Entscheidung des Bundesverfassungsgerichts

Das Bundesverfassungsgericht hat nunmehr mit Beschluss vom 27. September 2022 entschieden, dass § 10 Abs. 1 Satz 2 des ThürWaldG verfassungswidrig ist, weil die Norm die Eigentumsfreiheit aus Art. 14 GG verletzt.

Denn das Verbot der Umwandlung einer Waldfläche zur Nutzung für Windenergieanlagen beschränkt das durch Art. 14 GG geschützte Recht des Eigentümers, nach freiem Belieben über die Nutzung seiner Waldfläche zu entscheiden.

Zwar gewährt das Grundgesetz keine schrankenlose Eigentumsfreiheit. Gemäß Art. 14 Abs. 1 Satz 2 GG werden Inhalt und Schranken durch die Gesetze bestimmt. Das bedeutet, dass der Gesetzgeber unter bestimmten Voraussetzungen Regelungen treffen kann, die die Eigentumsfreiheit zugunsten der Rechte anderer begrenzen.

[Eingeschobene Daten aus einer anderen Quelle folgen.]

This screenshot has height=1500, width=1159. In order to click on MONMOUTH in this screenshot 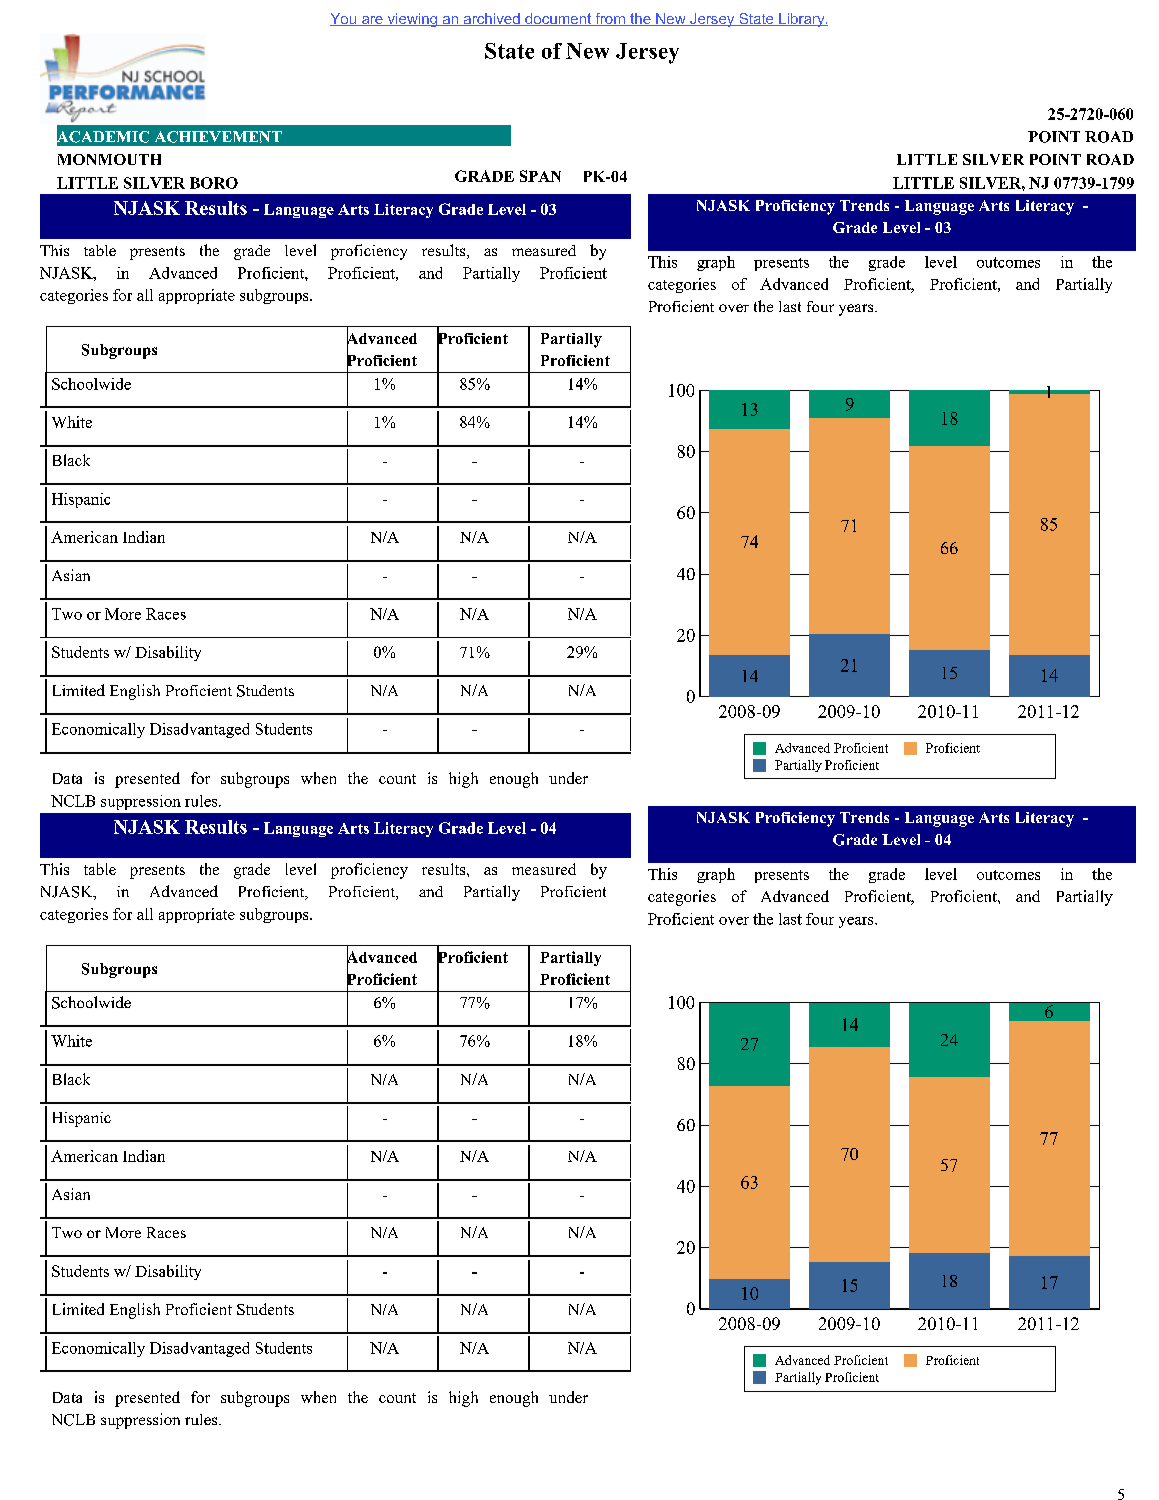, I will do `click(109, 159)`.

Erlässt der Gesetzgeber eine solche Regelung, darf er seinerseits aber nicht gegen das Grundgesetz verstoßen.

Nach der Auffassung des Bundesverfassungsgerichts hat der thüringische Landesgesetzgeber durch den Erlass der angegriffenen Regelung im ThürWaldG gegen das Grundgesetz verstoßen. § 10 Abs. 1 Satz 2 ThürWaldG sei formell verfassungswidrig, weil der Landesgesetzgeber für den Erlass des Gesetzes nicht zuständig gewesen sei. Die Regelung sei dem Bodenrecht zuzuordnen, für das nach Artt. 72 Abs. 1 und 74 Abs. 1 Nr. 18 GG das Prinzip der konkurrierenden Gesetzgebung gilt. Danach können die Landesgesetzgeber nur soweit und solange tätig werden, wie der Bundesgesetzgeber keine eigene Regelung getroffen hat. Das Gericht ist zu dem Ergebnis gekommen, dass der Bundesgesetzgeber die Flächennutzung für Windenergieanlagen jedoch abschließend geregelt hat. Insbesondere mit § 35 Abs. 1 Nr. 5 Baugesetzbuch (BauGB) habe der Bundesgesetzgeber klargestellt, dass Windenergieanlagen im Außenbereich grundsätzlich zulässig sind. Es seien keine Anhaltspunkte dafür ersichtlich, dass der Bundesgesetzgeber daneben bodenrechtliche Regelungen der Länder habe zulassen wollen, die ihrerseits die Flächennutzung zur Errichtung von Windenergieanlagen im Wald ausschließen.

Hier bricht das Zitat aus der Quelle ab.